Apa yang terjadi selanjutnya aku juga tak begitu paham. Yang pasti semuanya ricuh, banyak suara yang menjerit-jerit, ada juga yang membentak. Sedangkan aku? Sekuat tenaga menahan tubuh Kak Mara supaya tak mencekik si Ikal Ira.
***
Selama berteman dengannya aku tak pernah sekacau ini. Apa yang terjadi dua jam yang lalu membuatku terpikir banyak hal. Tentang kami. Tentang alasanku berteman dengannya dan alansafnya berteman denganku. Tapi kelihatannya hanya aku yang berpikir keras. Karena kak Mara bersikap seperti biasa. Ia bersandar pada punggung kursi kereta yang empuk. Matanya memejam dengan earphone menyumbat telinga. Betapa tenangnya ia… seolah semua yang terjadi tadi hanya mimpi, hanya delusi.
“Kacung…” Aku menggumam tanpa suara. Apa benar aku hanya kacung baginya? Apasih? Kenapa aku jadi melankolis seperti ini! Kami berteman selama enam tahun, dan aku langsung kacau karena ucapan cewek asing! Seharusnya aku tidak berpikir begitu! Tetapi… sekali lagi, pikiran itu tetap pada tempatnya. Dan saat sadar, ia sudah menggerogotiku dari dalam.
***
Yang kulakukan setelahnya kuanggap sudah benar, yaitu pergi menjauh. Segala ajakannya pergi ke konser dan kopdar kutolak halus. Alasan yang kupakai ialah karena persiapan ujian.

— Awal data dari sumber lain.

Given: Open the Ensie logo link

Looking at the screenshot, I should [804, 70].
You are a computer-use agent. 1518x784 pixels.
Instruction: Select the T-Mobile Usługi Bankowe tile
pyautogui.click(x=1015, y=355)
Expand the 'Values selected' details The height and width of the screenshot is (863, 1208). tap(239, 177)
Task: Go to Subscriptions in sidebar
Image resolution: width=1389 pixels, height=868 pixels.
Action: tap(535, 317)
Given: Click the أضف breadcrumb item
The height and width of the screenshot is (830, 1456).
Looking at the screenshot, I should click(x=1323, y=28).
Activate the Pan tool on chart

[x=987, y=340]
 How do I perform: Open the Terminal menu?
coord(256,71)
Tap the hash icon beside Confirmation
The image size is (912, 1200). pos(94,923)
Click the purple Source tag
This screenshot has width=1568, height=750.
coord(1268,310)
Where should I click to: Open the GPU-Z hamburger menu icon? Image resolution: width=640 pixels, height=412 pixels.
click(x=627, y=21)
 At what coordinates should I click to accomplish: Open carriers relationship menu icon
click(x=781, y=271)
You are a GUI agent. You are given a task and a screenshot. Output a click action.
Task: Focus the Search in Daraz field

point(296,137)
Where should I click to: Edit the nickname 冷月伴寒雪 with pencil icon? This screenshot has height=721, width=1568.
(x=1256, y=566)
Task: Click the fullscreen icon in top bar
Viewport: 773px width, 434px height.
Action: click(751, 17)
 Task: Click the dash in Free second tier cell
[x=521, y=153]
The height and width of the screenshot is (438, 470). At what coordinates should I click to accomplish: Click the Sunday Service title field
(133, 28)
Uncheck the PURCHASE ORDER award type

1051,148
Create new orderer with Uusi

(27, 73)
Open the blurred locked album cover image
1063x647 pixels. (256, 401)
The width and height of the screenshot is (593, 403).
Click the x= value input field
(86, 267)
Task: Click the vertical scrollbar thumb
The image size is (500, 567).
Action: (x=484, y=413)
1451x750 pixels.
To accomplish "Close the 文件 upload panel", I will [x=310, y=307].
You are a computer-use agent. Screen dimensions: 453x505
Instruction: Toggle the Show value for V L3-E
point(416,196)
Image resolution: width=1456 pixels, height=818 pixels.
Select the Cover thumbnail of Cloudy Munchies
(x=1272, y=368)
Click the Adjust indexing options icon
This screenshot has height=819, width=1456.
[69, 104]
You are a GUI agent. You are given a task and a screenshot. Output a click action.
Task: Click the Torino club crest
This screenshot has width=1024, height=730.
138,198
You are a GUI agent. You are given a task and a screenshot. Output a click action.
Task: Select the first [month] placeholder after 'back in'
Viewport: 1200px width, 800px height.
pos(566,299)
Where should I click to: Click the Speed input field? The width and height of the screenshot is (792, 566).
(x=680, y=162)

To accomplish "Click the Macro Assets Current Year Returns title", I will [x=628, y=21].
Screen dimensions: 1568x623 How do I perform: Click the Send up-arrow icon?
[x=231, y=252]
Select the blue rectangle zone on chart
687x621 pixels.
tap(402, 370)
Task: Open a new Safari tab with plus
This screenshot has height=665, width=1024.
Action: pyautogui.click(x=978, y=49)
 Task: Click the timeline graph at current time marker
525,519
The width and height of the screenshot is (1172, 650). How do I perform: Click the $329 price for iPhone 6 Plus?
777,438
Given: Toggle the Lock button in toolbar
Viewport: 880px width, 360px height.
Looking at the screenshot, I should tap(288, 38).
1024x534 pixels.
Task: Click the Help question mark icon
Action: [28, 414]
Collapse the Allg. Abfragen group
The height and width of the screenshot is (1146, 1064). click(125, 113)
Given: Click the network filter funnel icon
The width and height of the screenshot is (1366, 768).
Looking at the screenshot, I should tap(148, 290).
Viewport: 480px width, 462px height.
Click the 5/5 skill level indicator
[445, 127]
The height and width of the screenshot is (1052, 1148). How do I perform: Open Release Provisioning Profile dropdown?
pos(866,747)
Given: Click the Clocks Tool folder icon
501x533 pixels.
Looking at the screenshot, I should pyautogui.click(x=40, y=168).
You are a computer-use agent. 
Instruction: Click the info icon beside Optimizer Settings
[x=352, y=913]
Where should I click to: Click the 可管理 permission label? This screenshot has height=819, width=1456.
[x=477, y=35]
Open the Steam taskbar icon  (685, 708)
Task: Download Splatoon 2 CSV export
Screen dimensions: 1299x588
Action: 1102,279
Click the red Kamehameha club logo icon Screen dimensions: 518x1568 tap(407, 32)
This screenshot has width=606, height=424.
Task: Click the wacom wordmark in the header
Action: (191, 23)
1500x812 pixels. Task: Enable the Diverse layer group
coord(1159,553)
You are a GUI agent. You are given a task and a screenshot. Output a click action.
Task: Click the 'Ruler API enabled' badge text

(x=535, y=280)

Aku memang sudah kelas tiga SMA, dan waktu mainku sudah mencapai limit. Kalau masih tahu diri aku harus mulai membiasakan diri dengan buku-buku pintar. Kak Mara, meski sedikit kecewa, ia bisa menerimanya.
“Ya nggak apa-apa. Cuma nanti kalo udah selesai kita main lagi.” Katanya di pertemuan kami yang terakhir.
Sebulan, dua bulan aku sibukkan diri di sekolah. Benar, temanku bukan hanya dirinya. Ia pun harus memiliki teman selain aku. Kami tidak bisa berteman hanya berdua. Ia harus belajar, mengatasi sepi dengan berbicara dengan orang lain selain aku. Kutekankan pendirian ini pada diri sendiri. Pendirian yang suatu saat akan kusesali.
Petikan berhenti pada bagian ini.